== Article

2

Most browsers, such as Firefox and Chrome, do Unicode normalization on URLs before requesting them. For example, when chrome or firefox want to open this link:

http://fa.wikipedia.org/wiki/سید_محمد_خاتمی

which contains persian Unicode characters, they automatically convert this string into:

http://fa.wikipedia.org/wiki/%D8%B3%DB%8C%D8%AF_%D9%85%D8%AD%D9%85%D8%AF_%D8%AE%D8%A7%D8%AA%D9%85%DB%8C

I want to modify the hyperlinks in my website in a way to prevent browsers from normalizing unicode characters, such that when a user clicks on a linke, its pure (original) URL is requested from the server.

Is there any trick for that? E.g. a small javascript code in the source page that links to such URLs.

UPDATE: When I request the url by a programming language, e.g. Java's HttpURLConnection, it requests the original URL and do not use any normalization (except that I explicitly call UrlNormalizer.normalize(url)). However, most browsers and Linux's GET command do the normalization.

====

**Work to complete:**
- 1) List every browser, library class, or command that the question about browser URL normalization names as a way of requesting a URL.
- 2) Go on with the question about browser URL normalization, picking up after its final sentence.

== Information shown

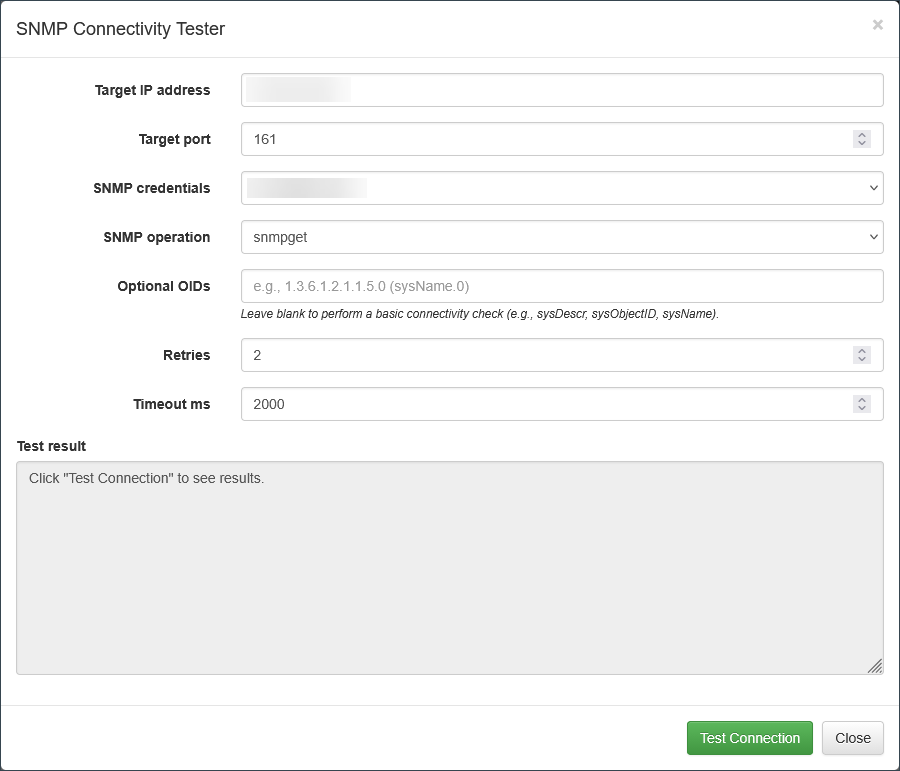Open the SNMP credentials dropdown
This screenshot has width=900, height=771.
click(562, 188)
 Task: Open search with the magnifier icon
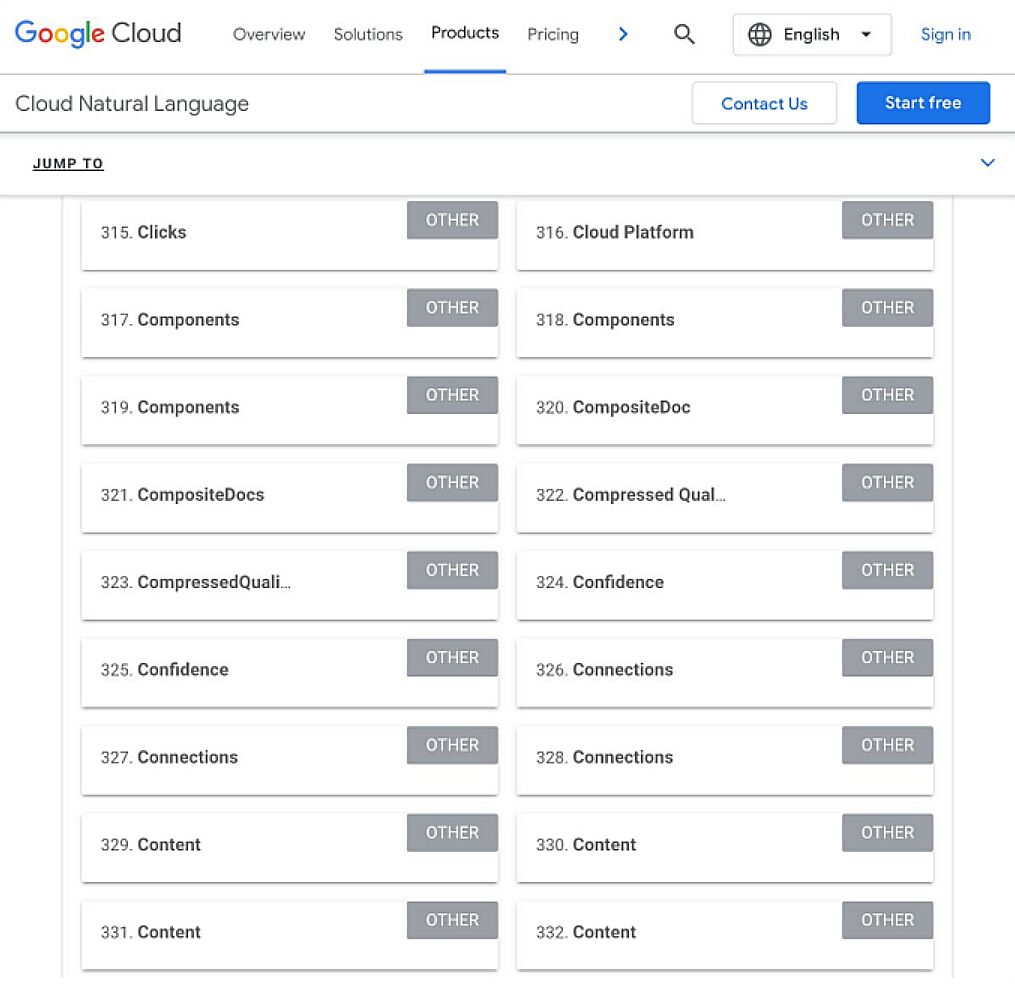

====

**Outputs:**
- 1) Firefox, Chrome, Java's HttpURLConnection, Linux's GET command

- 2)
Ali
  • 443
  • 4
  • 15
  • Is that allowed by the HTTP protocol? – Barmar Jan 31 '15 at 11:49
  • i assume that is back end stuff – paka Jan 31 '15 at 11:53
  • 1
    [URLs can only contain a certain set of ASCII characters.](http://stackoverflow.com/a/1547940/53114) Although UTF-8 is supported, they must be encoded on the wire using percent-encoding. That’s exactly what your browser does. – Gumbo Jan 31 '15 at 11:54
  • When I request the url by a programming language, e.g. Java's HttpURLConnection, it requests the original URL and do not use any normalization (except that I explicitly call UrlNormalizer.normalize(url)). However, most browsers and Linux's GET command do the normalization. Obviously, it is not a matter of back end stuff. – Ali Jan 31 '15 at 12:45

1 Answers1

6

For example, when chrome or firefox want to open this link: http://fa.wikipedia.org/wiki/سید_محمد_خاتمی

That's not a valid URI. It's an IRI. Web browsers and other client tools that support IRI will convert it to the ASCII-only URI form (percent-UTF-8-encoded paths and Punycode-encoded hostnames) for you behind the scenes.

When I request the url by a programming language, e.g. Java's HttpURLConnection, it requests the original URL

HttpURLConnection doesn't support IRI. It tries to send the URI as-is anyway, but it should really have rejected it for being invalid.

I want to modify the hyperlinks in my website in a way to prevent browsers from normalizing unicode characters, such that when a user clicks on a linke, its pure (original) URL is requested from the server.

It is not valid according to the HTTP standard to send raw non-ASCII bytes in the request-line (RFC7230 absolute path -> RFC3986 segment). Web servers do different, unpredictable things when presented with such invalid requests. It is at all times best avoided.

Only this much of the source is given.